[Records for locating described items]
▽
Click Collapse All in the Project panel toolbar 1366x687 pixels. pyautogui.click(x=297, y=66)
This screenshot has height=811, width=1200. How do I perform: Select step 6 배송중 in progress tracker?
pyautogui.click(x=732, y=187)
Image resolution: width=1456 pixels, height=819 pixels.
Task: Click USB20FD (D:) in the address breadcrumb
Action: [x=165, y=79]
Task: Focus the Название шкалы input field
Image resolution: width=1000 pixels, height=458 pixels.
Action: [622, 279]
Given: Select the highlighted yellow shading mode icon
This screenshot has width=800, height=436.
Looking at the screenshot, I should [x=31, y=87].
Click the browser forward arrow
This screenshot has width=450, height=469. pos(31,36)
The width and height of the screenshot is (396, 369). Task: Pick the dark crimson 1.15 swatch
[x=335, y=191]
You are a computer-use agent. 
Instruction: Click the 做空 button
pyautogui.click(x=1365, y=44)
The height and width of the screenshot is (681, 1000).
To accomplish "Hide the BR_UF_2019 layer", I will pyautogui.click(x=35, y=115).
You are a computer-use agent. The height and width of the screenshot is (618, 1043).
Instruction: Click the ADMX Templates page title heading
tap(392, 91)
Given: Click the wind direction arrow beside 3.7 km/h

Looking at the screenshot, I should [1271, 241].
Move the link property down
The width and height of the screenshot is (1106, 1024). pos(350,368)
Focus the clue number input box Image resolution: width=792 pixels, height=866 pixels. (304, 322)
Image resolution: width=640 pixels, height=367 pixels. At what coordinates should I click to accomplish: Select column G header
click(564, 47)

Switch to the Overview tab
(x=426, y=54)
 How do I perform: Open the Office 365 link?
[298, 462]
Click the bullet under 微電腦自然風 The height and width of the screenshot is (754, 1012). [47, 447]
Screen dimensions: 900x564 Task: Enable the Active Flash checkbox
△
== Instructions to follow ==
Copy the lines of the data above, from the line with "Task: Focus the Название шкалы input field" to the line with "Looking at the screenshot, I should [x=31, y=87].", reproducing them without any change.

== The solution ==
Task: Focus the Название шкалы input field
Image resolution: width=1000 pixels, height=458 pixels.
Action: [622, 279]
Given: Select the highlighted yellow shading mode icon
This screenshot has width=800, height=436.
Looking at the screenshot, I should [x=31, y=87].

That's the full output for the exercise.